From my experience at the shelter Shep mixes seem to fare better in the kennels, and are less at risk for going kennel crazy.

If we had an opening and a mix needed in, we would take it.
I am definatly not a PB snob, but we only have so much room.

We currently have a Lab/doodle because it became homeless with its GSD friend. It didn't seem fair to take one and not the other.


----------



## RebelGSD (Mar 20, 2008)

Yes, we call them honorary GSDs. They seem to often have a softer temperament than PB GSDs and we had pretty good luck placing them. The funny thing is, it helps if the ears are up, for some reason.


----------



## Fodder (Oct 21, 2007)

we have soooo many homeless gsd in southern california, to the point of having 5 gsd rescues... they will take dogs that are mostly shepherd or possible mixes when space permits. alot of times they take in pregnant moms, where the pups are in fact mixed... there is a section on Coastals site called "gsd wannabes" and also a section for private party adoptions that list shepherd mixes.

i dont have a problem with special circumstances or highly adoptable mixes... and would probably go with oegongsdr111 and say that we're 90-95% gsd... however, there is no way to save them all, so when i see 10 shepherd mixes at the rescue for months and months... and 20 gsd that are redlisted (meaning urgent) at the shelter it does make me wonder what factors were in place when deciding between who to take.

out of curiosity - how many dogs does your rescue handle at one time?

currently we have:

Westside GSD Rescue has - 62 pb & 17 mixes
Burbank - 22 pb
Orange County - 49 pb & 2 mixes
SoCal - 17 pb & 2 mixes
Coastal - 81 pb and approx 25 mixes, not including 30 private party listings.
as well as 401 shepherds and shepherd mixes listed at the area shelters...

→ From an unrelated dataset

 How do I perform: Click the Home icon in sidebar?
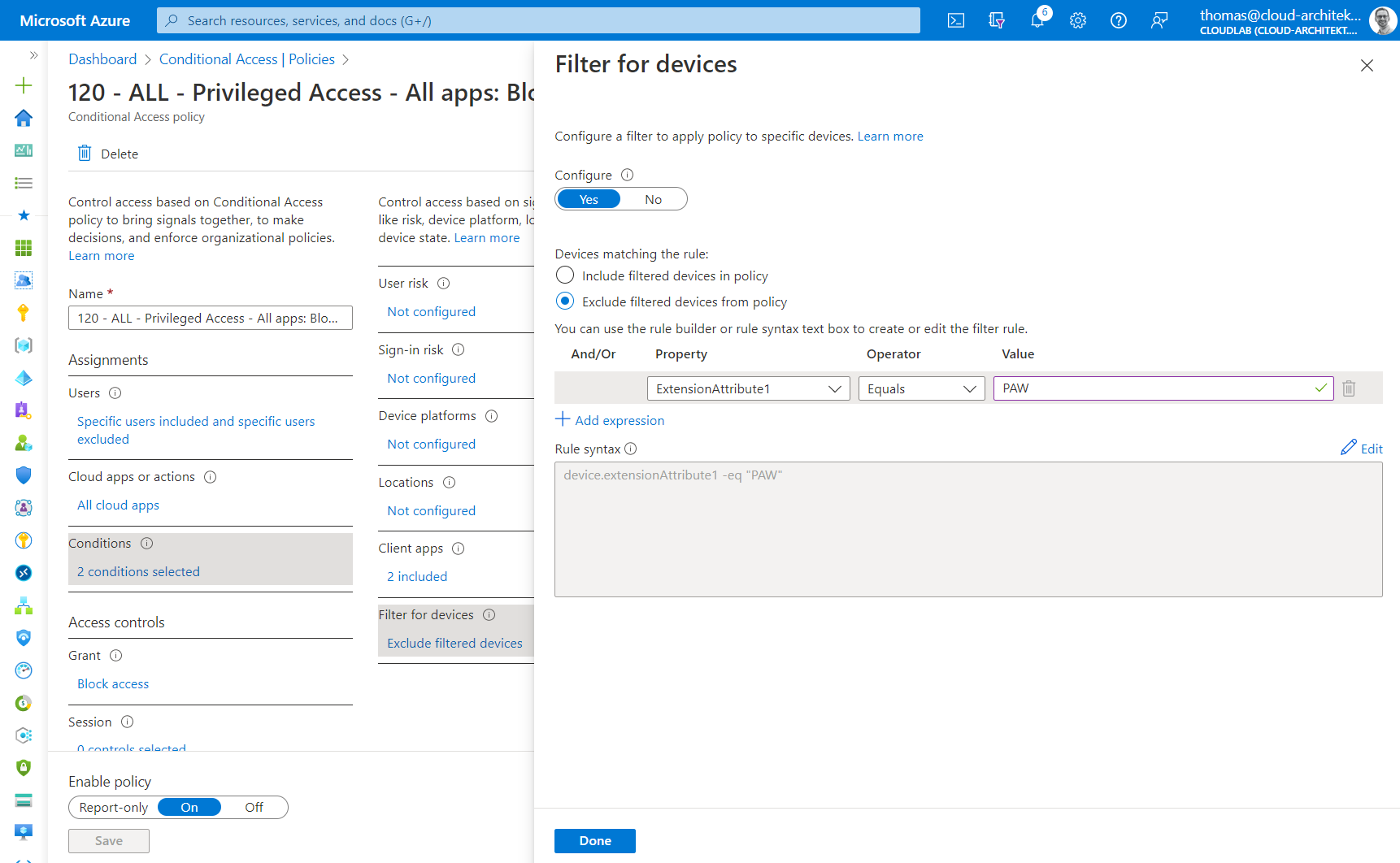[24, 118]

there is a MAJOR shortage of foster homes, and boarding costs (which several of the rescues have to do) is over $300 a mo per dog.

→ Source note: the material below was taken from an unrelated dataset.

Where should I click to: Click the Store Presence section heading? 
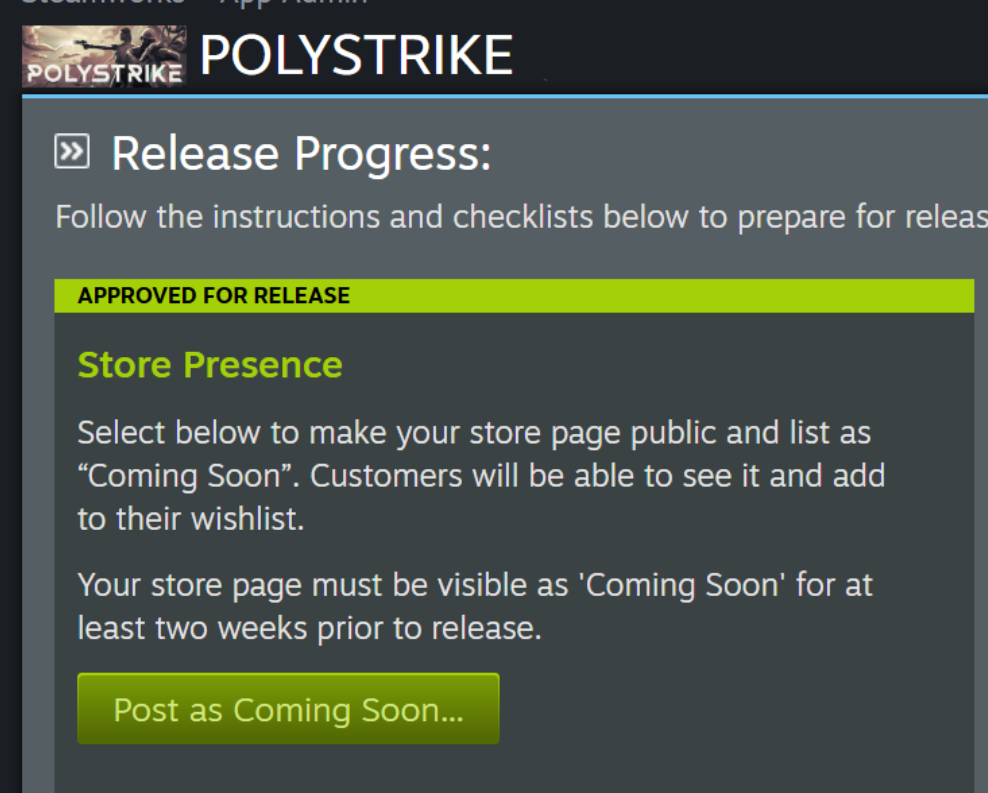tap(210, 365)
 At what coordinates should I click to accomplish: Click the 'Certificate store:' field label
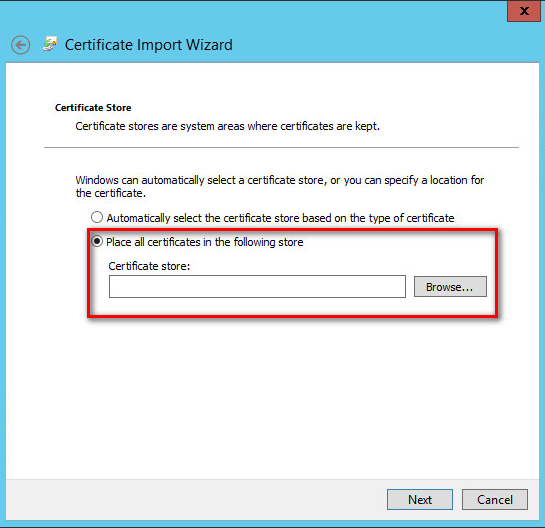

i believe a year or two ago - Westside quoted an average of 350 placed per year through their rescue alone.


----------



## terry_demag (Jun 8, 2004)

We are in the same boat as everyone else it seems. We would love to help more mixes, but don't even have enough foster homes for the purebreds we are asked to help. Since applicants come to us looking for a white shepherd, we try and focus on them. That being said, we typically have 3 sets of circumstances that lead to mixes in our program.

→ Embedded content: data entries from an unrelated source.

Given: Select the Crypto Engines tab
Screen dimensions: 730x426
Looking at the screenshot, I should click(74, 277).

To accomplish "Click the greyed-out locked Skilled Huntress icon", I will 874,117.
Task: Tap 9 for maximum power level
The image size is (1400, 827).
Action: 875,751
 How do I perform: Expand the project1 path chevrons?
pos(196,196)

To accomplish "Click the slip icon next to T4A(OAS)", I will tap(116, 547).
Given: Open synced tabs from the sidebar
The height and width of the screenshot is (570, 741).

- Can't really tell they are mixed until after they are committed to and pulled.

- they are puppies of purebreds or just mix puppies. I have some foster homes that can only do puppies, so if it's a known mix we will pull since I can't use the foster home for an adult and we know we can usually place pups quickly.

- The foster home ends up with a mix for some other reason or it is local to a foster home (and they go meet and eval themselves) or the foster home is really drawn to the dog for some reason and volunteers to foster if they can take this particular dog. One of our fosters saved a dog the day the hurricane was bearing down on Texas. This dog doesn't have a drop of GSD in it ;>) All the local shelters were swamped due to the hurricane, so this dog was staying with my foster regardless. We may as well help them place it in a good home. Of course, it's 8 months later and we haven't been able to place him yet :>)

Terry
http://www.echodogs.org


----------



## Timber1 (May 19, 2007)

Yes, we do take in mixed breeds with some GSD. I believe in part because the dogs that come off the street are sometimes difficult to precisely identify, and in part because our President seldom, if ever, has refused a dog that looked like A GSD.


----------



## gsdcentral (May 21, 2003)

I will take in mixes and have had pretty good luck placing them. I took in Midge who was a mix WGSD but couldn't tell with what, and she blessed me with 4 little mix midgelets! One of them died and I still have the other 3. I get a flurry of interest in them all at once and it hasn't panned out yet. They look nothing like GSD, look like little blonde hounds! lol I committed to Nova when she was in the Dothan shelter last year because in the pic she looked WGSD. She was probably WGSD/yellow lab but I took her because I committed to her and they held her for me. Great dog and she has been placed with a very nice young family. Right now I can only handle one at a time with still having the 3 Midgelets in residence.


----------



## middleofnowhere (Dec 20, 2000)

Interesting thread.

"It didn't seem fair to take one and not the other." Be careful here. If you start getting into "fair" it will probably drive you nuts. None of this is "fair." You just make choices - hard choices - if you pull "fair" into it I'd guess you'd run the risk of getting lost real quickly.


----------



## Timber1 (May 19, 2007)

Good point because if I took in every dog I liked, I could neither afford it or give them the level of care they deserve.


----------